The equation has been extended to incorporate the effect of additional risk factors. The model takes account of breast density on mammography, in addition to other information that could be obtained by questionnaire:
- age at first period and menopause
- number of children
- age at birth of first child
- oral contraceptive or hormone replacement therapy use
- body mass index
- alcohol intake
What were the basic results?
The researchers carried out a series of mathematical calculations to estimate how specific individual risk factors would contribute to lifetime risk of breast cancers; these calculations were based on the assumption that all of the risk data would be available.
They estimated women in the lowest risk category would have a 2.8% lifetime risk of breast cancer, and that women in the highest risk category would have a 30.6% lifetime risk.
In terms of the general population, they estimated that around 1 in 7 women would be defined as having moderate risk of breast cancer (lifetime risk of 17 to 29%).
Only around 1 in 100 women would be in the highest risk category (above 30%).
The researchers then looked at how accurately the tool could predict risk if there was missing data. For example, if there was no mammography or genetic data available. So, if you only had questionnaire-based risk factor information and no data on family history, nearly all women would be classed as low population-level risk (around 11.5% lifetime risk) with only 3% of women categorised as moderate risk (17 to 29% lifetime risk).
If you do have mammography and genetic data available then the tool becomes more precise. With this information it is estimated 84% of women would be classed as low risk, 15% moderate risk and 1% high risk.
How did the researchers interpret the results?
The researchers concluded: “This comprehensive model should enable high levels of [breast cancer] risk stratification in the general population and women with family history, and facilitate individualized, informed decision-making on prevention therapies and screening.”
This is a valuable study which shows how putting different genetic and risk factor data into a prediction equation could help us understand how likely a woman is to develop breast cancer.
However, the equation only provides a detailed risk estimate if there is a complete set of data, including genetic and mammography data.
If there is only limited data available, such as a woman’s responses to questions about risk factors like body mass index and alcohol intake, the tool becomes much less reliable.
This leads to a number of practical issues.
Many women are not going to have genetic or mammography data available. Also, as the researchers themselves say, inputting all of this individual risk factor information into the model would take time (and money). It is not something that could be done during a single GP appointment.

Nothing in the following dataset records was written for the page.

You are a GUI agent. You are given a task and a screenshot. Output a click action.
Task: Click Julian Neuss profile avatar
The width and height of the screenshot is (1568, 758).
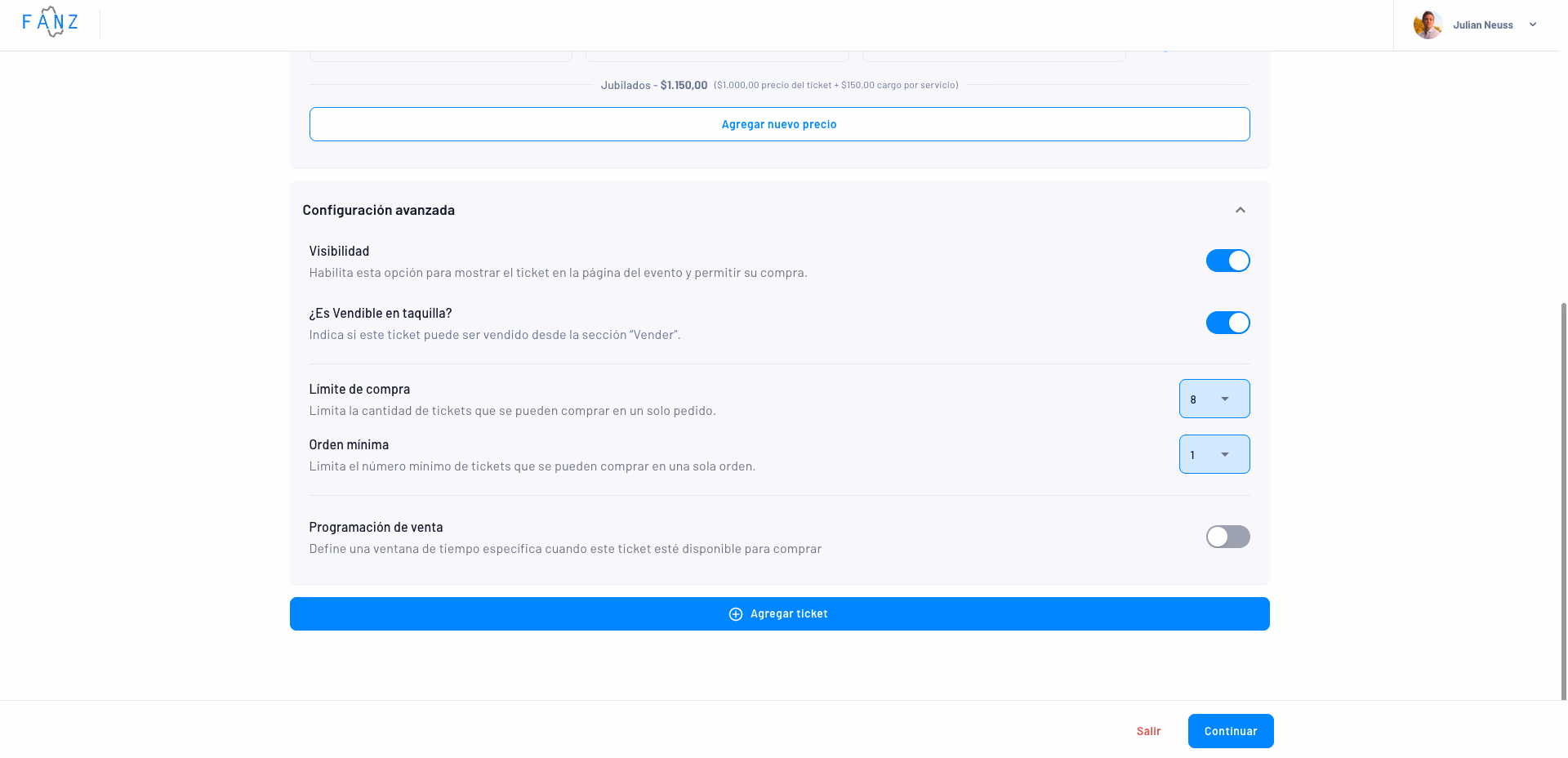coord(1428,25)
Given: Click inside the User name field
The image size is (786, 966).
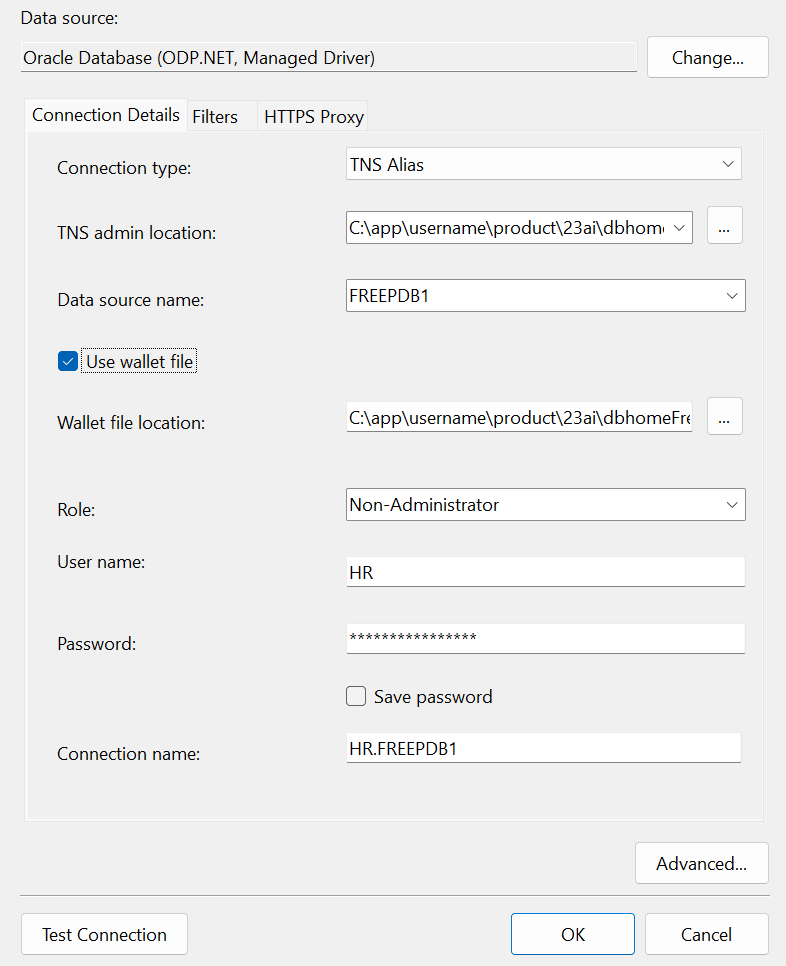Looking at the screenshot, I should 545,571.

Even with practical issues aside and all data available, the model is based on assumptions of the extent to which particular factors increase risk (such as combination of a certain number of SNPs). Risk could also be influenced by other genetic or medical factors that aren’t in the model. So at best the model can still only estimate risk.
You’d also need to consider who this model would be used for – for example whether you would invite all women to be assessed and at what age. Then there is the potential harm that could arise from telling women their risk of breast cancer – when this is only a possibility. Even among the women in the moderate and high-risk groups, many would still never develop breast cancer in their lifetime.
Overall it is far too early to suggest a new predictive test for breast cancer is on the horizon.